Task description:
Reproduce each of the rows below verbatim, line for line, with no changes.

Information provided:
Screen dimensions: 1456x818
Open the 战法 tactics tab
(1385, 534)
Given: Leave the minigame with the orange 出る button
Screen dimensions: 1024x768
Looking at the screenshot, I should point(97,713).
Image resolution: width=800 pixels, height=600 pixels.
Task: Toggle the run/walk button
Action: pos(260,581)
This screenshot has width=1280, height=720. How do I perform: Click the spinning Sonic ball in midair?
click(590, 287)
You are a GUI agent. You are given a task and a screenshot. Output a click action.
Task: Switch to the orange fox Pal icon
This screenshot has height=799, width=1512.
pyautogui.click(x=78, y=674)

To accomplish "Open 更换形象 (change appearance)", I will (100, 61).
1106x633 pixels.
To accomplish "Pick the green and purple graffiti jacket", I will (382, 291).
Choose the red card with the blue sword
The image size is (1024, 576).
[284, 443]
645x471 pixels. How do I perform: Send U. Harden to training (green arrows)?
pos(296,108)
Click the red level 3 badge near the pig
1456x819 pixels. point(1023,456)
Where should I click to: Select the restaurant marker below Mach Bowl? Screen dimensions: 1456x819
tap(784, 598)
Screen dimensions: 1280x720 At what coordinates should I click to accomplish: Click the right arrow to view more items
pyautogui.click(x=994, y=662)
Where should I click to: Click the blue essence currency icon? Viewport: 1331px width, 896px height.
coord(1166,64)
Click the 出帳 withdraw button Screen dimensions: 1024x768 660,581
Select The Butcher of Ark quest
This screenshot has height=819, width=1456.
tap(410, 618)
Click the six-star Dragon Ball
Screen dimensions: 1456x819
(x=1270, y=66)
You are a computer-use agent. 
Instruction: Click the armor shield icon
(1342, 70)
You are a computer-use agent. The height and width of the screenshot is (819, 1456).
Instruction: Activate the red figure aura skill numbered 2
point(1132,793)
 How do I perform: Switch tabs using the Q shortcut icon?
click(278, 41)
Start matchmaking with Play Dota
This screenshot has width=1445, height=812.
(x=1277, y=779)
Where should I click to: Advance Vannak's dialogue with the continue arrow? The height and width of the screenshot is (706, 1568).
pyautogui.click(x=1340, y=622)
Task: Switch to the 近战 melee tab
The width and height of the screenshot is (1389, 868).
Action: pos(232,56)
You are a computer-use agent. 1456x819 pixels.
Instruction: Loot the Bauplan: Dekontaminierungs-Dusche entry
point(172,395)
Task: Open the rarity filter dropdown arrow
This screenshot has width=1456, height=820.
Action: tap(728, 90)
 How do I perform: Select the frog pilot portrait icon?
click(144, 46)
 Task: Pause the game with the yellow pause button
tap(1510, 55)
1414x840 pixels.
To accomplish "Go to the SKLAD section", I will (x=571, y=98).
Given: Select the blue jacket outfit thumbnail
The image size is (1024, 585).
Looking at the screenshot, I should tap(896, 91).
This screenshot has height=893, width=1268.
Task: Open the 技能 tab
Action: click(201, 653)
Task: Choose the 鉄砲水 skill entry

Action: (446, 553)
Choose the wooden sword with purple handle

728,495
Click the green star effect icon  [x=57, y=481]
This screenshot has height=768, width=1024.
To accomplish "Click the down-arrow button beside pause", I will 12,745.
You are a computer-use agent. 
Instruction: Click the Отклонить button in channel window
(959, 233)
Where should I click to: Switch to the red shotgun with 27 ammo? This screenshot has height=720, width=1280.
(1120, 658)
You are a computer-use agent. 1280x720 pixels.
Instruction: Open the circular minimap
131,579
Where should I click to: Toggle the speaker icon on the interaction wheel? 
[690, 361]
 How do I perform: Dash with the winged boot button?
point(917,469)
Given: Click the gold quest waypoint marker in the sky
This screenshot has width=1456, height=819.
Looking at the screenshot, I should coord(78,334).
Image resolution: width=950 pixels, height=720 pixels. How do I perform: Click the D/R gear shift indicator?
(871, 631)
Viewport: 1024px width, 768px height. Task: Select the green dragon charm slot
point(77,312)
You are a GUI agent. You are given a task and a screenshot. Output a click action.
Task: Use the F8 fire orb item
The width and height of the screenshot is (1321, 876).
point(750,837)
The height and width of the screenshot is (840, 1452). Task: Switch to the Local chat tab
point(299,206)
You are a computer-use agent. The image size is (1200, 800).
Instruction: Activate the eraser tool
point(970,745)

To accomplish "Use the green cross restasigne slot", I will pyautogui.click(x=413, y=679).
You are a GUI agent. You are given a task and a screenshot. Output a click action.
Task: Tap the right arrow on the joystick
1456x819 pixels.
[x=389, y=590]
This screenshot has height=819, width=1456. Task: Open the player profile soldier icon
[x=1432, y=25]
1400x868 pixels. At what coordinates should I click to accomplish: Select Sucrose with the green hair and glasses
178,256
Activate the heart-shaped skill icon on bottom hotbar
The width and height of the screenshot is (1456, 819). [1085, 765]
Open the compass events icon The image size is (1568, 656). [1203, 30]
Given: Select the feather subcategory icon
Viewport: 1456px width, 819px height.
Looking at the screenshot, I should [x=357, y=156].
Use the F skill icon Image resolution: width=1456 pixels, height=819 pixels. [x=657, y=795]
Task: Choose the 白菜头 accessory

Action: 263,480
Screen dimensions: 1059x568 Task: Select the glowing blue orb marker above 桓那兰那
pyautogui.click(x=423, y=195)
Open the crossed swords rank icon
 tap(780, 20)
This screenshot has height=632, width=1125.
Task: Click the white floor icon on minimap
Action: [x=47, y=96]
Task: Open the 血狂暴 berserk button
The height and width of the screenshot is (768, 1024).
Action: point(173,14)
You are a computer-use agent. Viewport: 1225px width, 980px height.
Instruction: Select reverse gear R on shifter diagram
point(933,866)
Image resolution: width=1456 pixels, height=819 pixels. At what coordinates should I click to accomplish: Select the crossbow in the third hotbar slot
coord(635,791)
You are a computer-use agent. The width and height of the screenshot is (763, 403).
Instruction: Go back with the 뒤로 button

Problem solution:
Screen dimensions: 1456x818
Open the 战法 tactics tab
(1385, 534)
Given: Leave the minigame with the orange 出る button
Screen dimensions: 1024x768
Looking at the screenshot, I should point(97,713).
Image resolution: width=800 pixels, height=600 pixels.
Task: Toggle the run/walk button
Action: pos(260,581)
This screenshot has width=1280, height=720. How do I perform: Click the spinning Sonic ball in midair?
click(590, 287)
You are a GUI agent. You are given a task and a screenshot. Output a click action.
Task: Switch to the orange fox Pal icon
This screenshot has height=799, width=1512.
pyautogui.click(x=78, y=674)

To accomplish "Open 更换形象 (change appearance)", I will (100, 61).
1106x633 pixels.
To accomplish "Pick the green and purple graffiti jacket", I will (382, 291).
Choose the red card with the blue sword
The image size is (1024, 576).
[284, 443]
645x471 pixels. How do I perform: Send U. Harden to training (green arrows)?
pos(296,108)
Click the red level 3 badge near the pig
1456x819 pixels. point(1023,456)
Where should I click to: Select the restaurant marker below Mach Bowl? Screen dimensions: 1456x819
tap(784, 598)
Screen dimensions: 1280x720 At what coordinates should I click to accomplish: Click the right arrow to view more items
pyautogui.click(x=994, y=662)
Where should I click to: Click the blue essence currency icon? Viewport: 1331px width, 896px height.
coord(1166,64)
Click the 出帳 withdraw button Screen dimensions: 1024x768 660,581
Select The Butcher of Ark quest
This screenshot has height=819, width=1456.
tap(410, 618)
Click the six-star Dragon Ball
Screen dimensions: 1456x819
(x=1270, y=66)
You are a computer-use agent. 
Instruction: Click the armor shield icon
(1342, 70)
You are a computer-use agent. The height and width of the screenshot is (819, 1456).
Instruction: Activate the red figure aura skill numbered 2
point(1132,793)
 How do I perform: Switch tabs using the Q shortcut icon?
click(278, 41)
Start matchmaking with Play Dota
This screenshot has width=1445, height=812.
(x=1277, y=779)
Where should I click to: Advance Vannak's dialogue with the continue arrow? The height and width of the screenshot is (706, 1568).
pyautogui.click(x=1340, y=622)
Task: Switch to the 近战 melee tab
The width and height of the screenshot is (1389, 868).
Action: pos(232,56)
You are a computer-use agent. 1456x819 pixels.
Instruction: Loot the Bauplan: Dekontaminierungs-Dusche entry
point(172,395)
Task: Open the rarity filter dropdown arrow
This screenshot has width=1456, height=820.
Action: tap(728, 90)
 How do I perform: Select the frog pilot portrait icon?
click(144, 46)
 Task: Pause the game with the yellow pause button
tap(1510, 55)
1414x840 pixels.
To accomplish "Go to the SKLAD section", I will (x=571, y=98).
Given: Select the blue jacket outfit thumbnail
The image size is (1024, 585).
Looking at the screenshot, I should tap(896, 91).
This screenshot has height=893, width=1268.
Task: Open the 技能 tab
Action: click(201, 653)
Task: Choose the 鉄砲水 skill entry

Action: (446, 553)
Choose the wooden sword with purple handle

728,495
Click the green star effect icon  [x=57, y=481]
This screenshot has height=768, width=1024.
To accomplish "Click the down-arrow button beside pause", I will 12,745.
You are a computer-use agent. 
Instruction: Click the Отклонить button in channel window
(959, 233)
Where should I click to: Switch to the red shotgun with 27 ammo? This screenshot has height=720, width=1280.
(1120, 658)
You are a computer-use agent. 1280x720 pixels.
Instruction: Open the circular minimap
131,579
Where should I click to: Toggle the speaker icon on the interaction wheel? 
[690, 361]
 How do I perform: Dash with the winged boot button?
point(917,469)
Given: Click the gold quest waypoint marker in the sky
This screenshot has width=1456, height=819.
Looking at the screenshot, I should coord(78,334).
Image resolution: width=950 pixels, height=720 pixels. How do I perform: Click the D/R gear shift indicator?
(871, 631)
Viewport: 1024px width, 768px height. Task: Select the green dragon charm slot
point(77,312)
You are a GUI agent. You are given a task and a screenshot. Output a click action.
Task: Use the F8 fire orb item
The width and height of the screenshot is (1321, 876).
point(750,837)
The height and width of the screenshot is (840, 1452). Task: Switch to the Local chat tab
point(299,206)
You are a computer-use agent. The image size is (1200, 800).
Instruction: Activate the eraser tool
point(970,745)

To accomplish "Use the green cross restasigne slot", I will pyautogui.click(x=413, y=679).
You are a GUI agent. You are given a task and a screenshot. Output a click action.
Task: Tap the right arrow on the joystick
1456x819 pixels.
[x=389, y=590]
This screenshot has height=819, width=1456. Task: Open the player profile soldier icon
[x=1432, y=25]
1400x868 pixels. At what coordinates should I click to accomplish: Select Sucrose with the green hair and glasses
178,256
Activate the heart-shaped skill icon on bottom hotbar
The width and height of the screenshot is (1456, 819). [1085, 765]
Open the compass events icon The image size is (1568, 656). [1203, 30]
Given: Select the feather subcategory icon
Viewport: 1456px width, 819px height.
Looking at the screenshot, I should [x=357, y=156].
Use the F skill icon Image resolution: width=1456 pixels, height=819 pixels. [x=657, y=795]
Task: Choose the 白菜头 accessory

Action: 263,480
Screen dimensions: 1059x568 Task: Select the glowing blue orb marker above 桓那兰那
pyautogui.click(x=423, y=195)
Open the crossed swords rank icon
 tap(780, 20)
This screenshot has height=632, width=1125.
Task: Click the white floor icon on minimap
Action: [x=47, y=96]
Task: Open the 血狂暴 berserk button
The height and width of the screenshot is (768, 1024).
Action: point(173,14)
You are a computer-use agent. Viewport: 1225px width, 980px height.
Instruction: Select reverse gear R on shifter diagram
point(933,866)
Image resolution: width=1456 pixels, height=819 pixels. At what coordinates should I click to accomplish: Select the crossbow in the third hotbar slot
coord(635,791)
You are a computer-use agent. The width and height of the screenshot is (763, 403).
Instruction: Go back with the 뒤로 button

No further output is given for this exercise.